The referral is an outcome of the decision of the European Technical Board of Appeals in case No. T1063/18  overturning a decision made by the examining division of the EPO (European Patent Office) to refuse a European patent application related to pepper plants on grounds that the application could not be approved under Rule 28 (2) EPC. The decision to refuse registration was appealed by the applicant and the TBA declared the recently amended Rule 28(2) EPC is void. According to a recent press release by the EPO, “the Contracting States expressed their concerns with regard to the legal uncertainty caused by decision T 1063/18 and the case is now referred to the Enlarged Board of Appeal.  This legal uncertainty probably elicited the intervention of the president of the EPO as discussed above.

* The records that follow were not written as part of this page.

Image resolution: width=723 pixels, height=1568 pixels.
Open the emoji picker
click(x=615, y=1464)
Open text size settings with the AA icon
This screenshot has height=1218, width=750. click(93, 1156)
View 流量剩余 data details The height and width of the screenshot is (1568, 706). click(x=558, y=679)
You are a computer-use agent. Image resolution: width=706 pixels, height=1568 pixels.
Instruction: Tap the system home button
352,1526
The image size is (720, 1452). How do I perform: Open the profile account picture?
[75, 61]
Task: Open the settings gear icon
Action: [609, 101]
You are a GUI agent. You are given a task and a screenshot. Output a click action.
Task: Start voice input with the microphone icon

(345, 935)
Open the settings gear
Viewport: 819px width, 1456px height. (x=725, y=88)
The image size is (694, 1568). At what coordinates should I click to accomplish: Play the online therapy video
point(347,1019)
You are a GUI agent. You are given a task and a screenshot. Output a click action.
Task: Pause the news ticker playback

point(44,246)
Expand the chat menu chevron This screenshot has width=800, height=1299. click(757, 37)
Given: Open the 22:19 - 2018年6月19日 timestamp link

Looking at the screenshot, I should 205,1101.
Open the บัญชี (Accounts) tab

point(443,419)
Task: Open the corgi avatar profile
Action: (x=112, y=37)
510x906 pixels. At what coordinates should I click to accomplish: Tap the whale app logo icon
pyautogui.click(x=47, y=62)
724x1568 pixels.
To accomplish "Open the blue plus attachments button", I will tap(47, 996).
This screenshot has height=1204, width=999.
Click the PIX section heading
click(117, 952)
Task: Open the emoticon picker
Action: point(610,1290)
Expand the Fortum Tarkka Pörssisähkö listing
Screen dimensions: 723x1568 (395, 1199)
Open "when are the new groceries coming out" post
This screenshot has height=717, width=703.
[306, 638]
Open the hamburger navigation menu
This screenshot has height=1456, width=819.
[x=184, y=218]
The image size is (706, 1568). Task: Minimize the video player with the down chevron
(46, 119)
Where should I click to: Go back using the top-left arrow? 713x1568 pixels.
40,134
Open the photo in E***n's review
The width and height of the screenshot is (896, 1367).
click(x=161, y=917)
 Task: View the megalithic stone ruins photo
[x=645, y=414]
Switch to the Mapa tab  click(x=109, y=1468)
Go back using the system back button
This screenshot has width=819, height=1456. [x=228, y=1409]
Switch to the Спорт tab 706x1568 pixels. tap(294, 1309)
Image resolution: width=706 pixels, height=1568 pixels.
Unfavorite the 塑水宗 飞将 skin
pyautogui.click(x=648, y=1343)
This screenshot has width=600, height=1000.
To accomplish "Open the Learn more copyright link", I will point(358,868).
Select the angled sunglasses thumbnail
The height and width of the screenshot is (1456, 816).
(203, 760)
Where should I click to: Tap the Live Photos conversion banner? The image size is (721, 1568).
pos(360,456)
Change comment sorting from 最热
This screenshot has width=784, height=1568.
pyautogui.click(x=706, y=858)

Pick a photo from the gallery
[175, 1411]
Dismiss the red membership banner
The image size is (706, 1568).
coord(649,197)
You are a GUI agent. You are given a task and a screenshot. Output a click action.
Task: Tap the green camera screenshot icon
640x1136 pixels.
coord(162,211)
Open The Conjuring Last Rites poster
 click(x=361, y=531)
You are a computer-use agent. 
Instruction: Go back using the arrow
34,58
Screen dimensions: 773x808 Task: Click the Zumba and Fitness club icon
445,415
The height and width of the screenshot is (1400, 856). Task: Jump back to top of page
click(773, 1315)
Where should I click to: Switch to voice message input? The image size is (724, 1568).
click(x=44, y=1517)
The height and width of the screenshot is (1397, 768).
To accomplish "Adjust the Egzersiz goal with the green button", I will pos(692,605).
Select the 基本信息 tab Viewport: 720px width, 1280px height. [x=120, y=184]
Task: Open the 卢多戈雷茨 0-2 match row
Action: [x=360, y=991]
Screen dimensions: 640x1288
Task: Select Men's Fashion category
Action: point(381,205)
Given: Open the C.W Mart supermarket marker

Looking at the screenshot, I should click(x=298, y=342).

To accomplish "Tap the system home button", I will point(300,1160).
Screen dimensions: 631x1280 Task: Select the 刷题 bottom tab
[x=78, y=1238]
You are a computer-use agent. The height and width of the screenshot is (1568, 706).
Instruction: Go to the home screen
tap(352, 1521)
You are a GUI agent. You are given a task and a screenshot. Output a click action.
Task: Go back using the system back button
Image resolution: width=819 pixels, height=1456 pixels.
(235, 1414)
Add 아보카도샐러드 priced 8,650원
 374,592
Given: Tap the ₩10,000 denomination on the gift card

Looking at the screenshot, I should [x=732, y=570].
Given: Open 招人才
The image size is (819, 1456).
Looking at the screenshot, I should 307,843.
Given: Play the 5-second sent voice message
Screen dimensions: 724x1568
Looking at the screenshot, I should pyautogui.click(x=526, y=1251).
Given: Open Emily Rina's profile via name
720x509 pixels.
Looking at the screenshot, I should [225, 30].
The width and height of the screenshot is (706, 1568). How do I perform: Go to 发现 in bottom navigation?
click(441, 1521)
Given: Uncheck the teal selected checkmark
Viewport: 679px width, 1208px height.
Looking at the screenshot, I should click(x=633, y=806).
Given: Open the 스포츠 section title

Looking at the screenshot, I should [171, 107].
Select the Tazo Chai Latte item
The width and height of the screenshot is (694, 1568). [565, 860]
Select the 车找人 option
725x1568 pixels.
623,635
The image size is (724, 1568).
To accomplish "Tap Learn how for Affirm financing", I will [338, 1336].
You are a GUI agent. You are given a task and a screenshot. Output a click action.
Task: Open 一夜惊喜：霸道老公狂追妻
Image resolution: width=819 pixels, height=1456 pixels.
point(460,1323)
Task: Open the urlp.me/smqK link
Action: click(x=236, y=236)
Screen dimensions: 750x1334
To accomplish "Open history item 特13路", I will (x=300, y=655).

Rule 28(2) EPC was amended in 2017 to exclude plant products produced by essentially biological processes. This relates to Article 53(b) EPC, which excludes essentially biological processes for the production of plants or animals from patentability. The European Enlarged Board of Appeal interpreted Article 53(b) EPC in G 2/12 (also known as the “Tomato II” case, of the Volcani Institute, represented by our firm) and in G 2/13 (also known as the “Broccoli II” case) very narrowly, holding that Article 53(b) EPC should not prevent claims directed to plants or plant products produced by essentially biological processes.

The European Technical Board of Appeal’s recent decision in T1063/18 was a major turn of events for the international Agritech industry renewing the hope for IP protection to developers and investors in the field.

Now this issue was referred to the Enlarged Board of Appeal, leading the EPO to impose a formal stay of prosecution on applications with claims involving Article 53(b) EPC, plants generated by essentially biological process. We advise our clients to stay updated and react to developments on the issue on a case by case basis. Sometimes, not all claims are affected so they can be examined while holding others in abeyance or file a divisional application to later pursue them. The new availability for a stay in the proceedings is probably the most cost effective to manage applications related to Article 53(b) EPC.  Applicants should also consider filing amicus curiae briefs when the Enlarged Board of Appeal opens up that option.